___ Data for this exercise ___

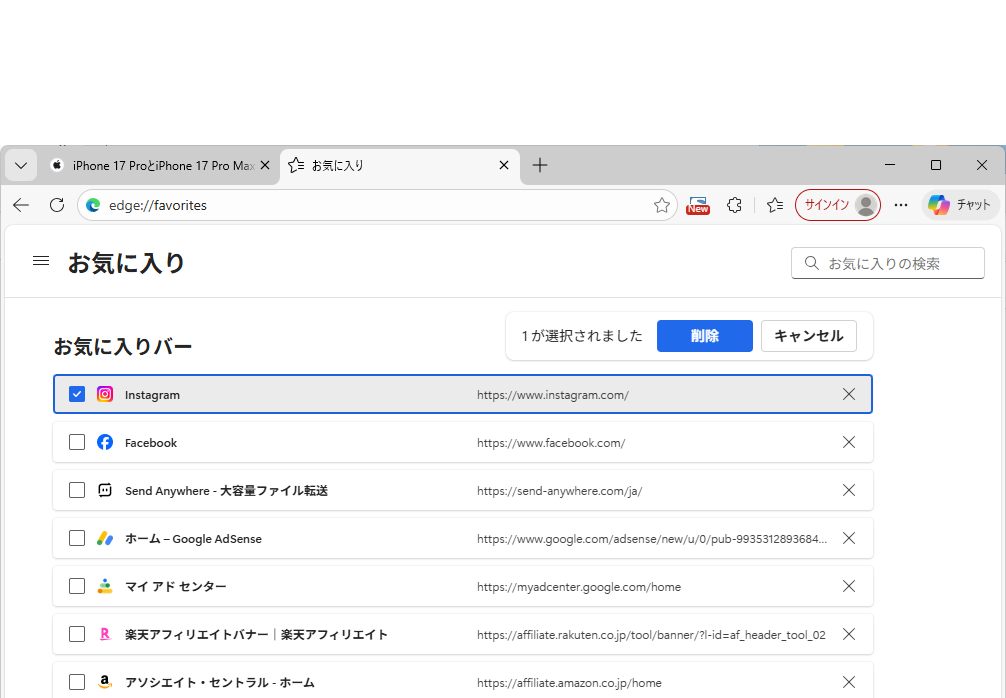This screenshot has width=1006, height=698.
Task: Open the Copilot チャット button
Action: [960, 205]
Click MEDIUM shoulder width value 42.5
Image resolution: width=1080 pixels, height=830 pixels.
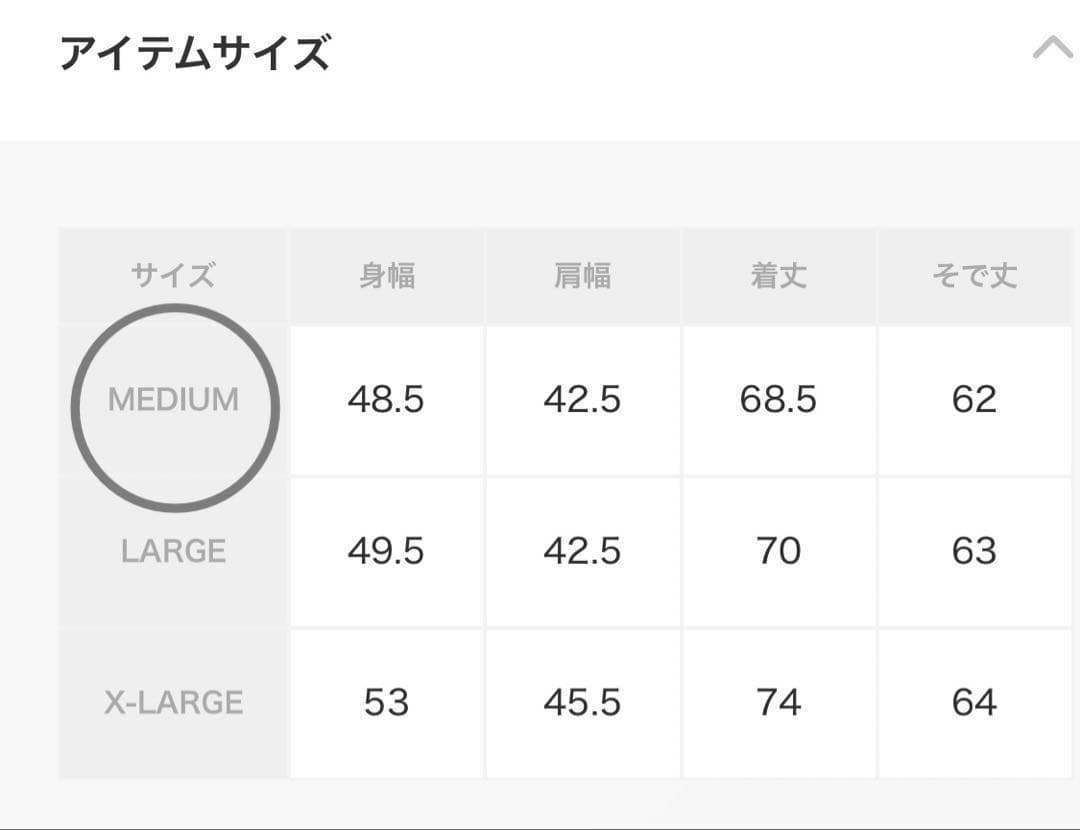582,400
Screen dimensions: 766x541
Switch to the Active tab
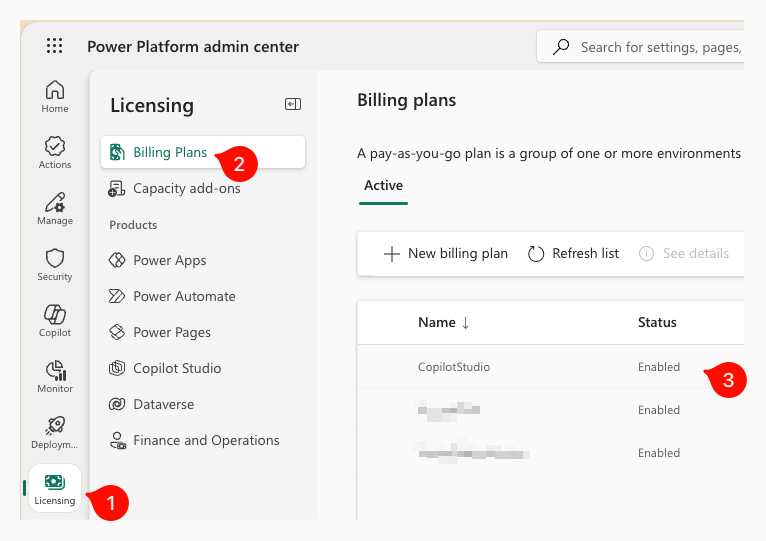click(x=383, y=185)
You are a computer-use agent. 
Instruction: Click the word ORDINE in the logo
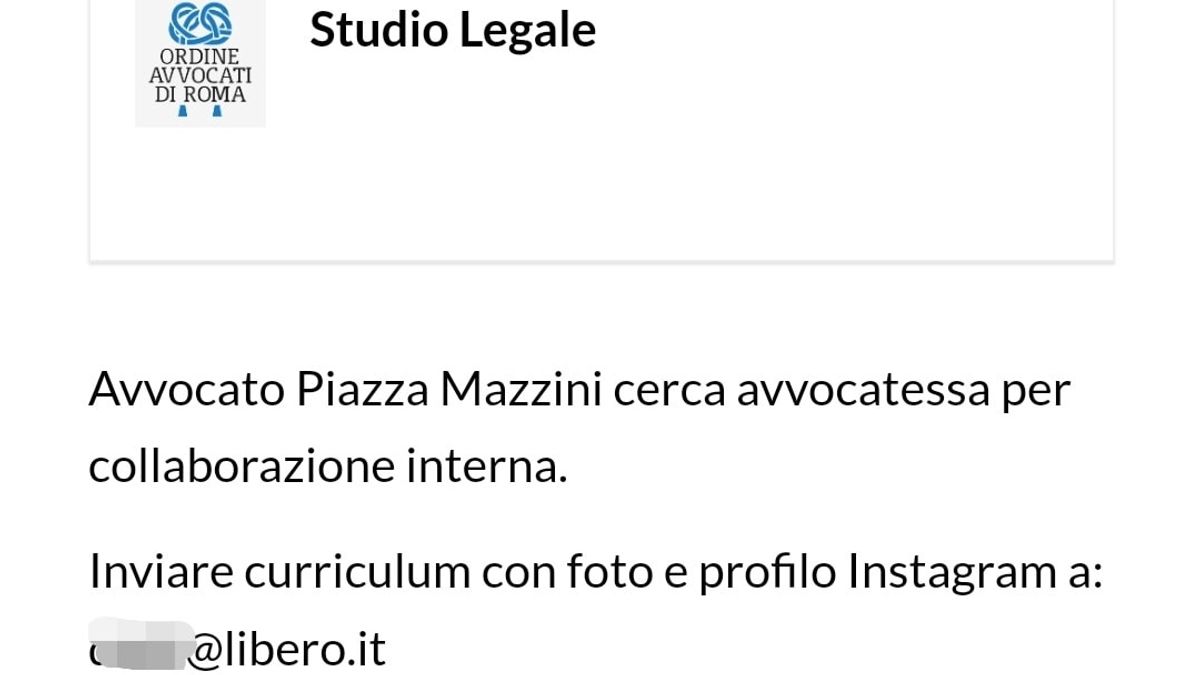coord(200,56)
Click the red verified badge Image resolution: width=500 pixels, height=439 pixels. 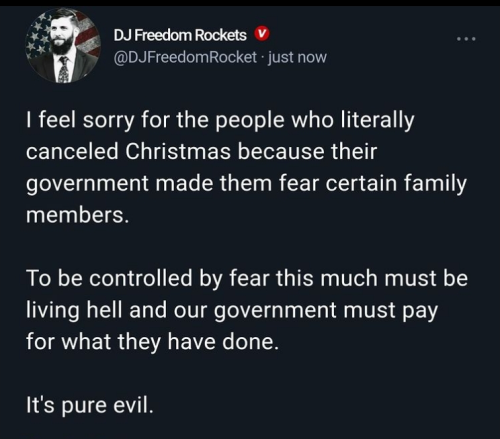click(x=262, y=34)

___

Task objective — Among the entries above, copy exactly the stretch from the line holding "Click MEDIUM shoulder width value 42.5" through the line holding "You are a computer-use agent.", leaving out any pictures.

Exercise solution —
Click MEDIUM shoulder width value 42.5
Image resolution: width=1080 pixels, height=830 pixels.
582,400
Screen dimensions: 766x541
Switch to the Active tab
click(x=383, y=185)
You are a computer-use agent. 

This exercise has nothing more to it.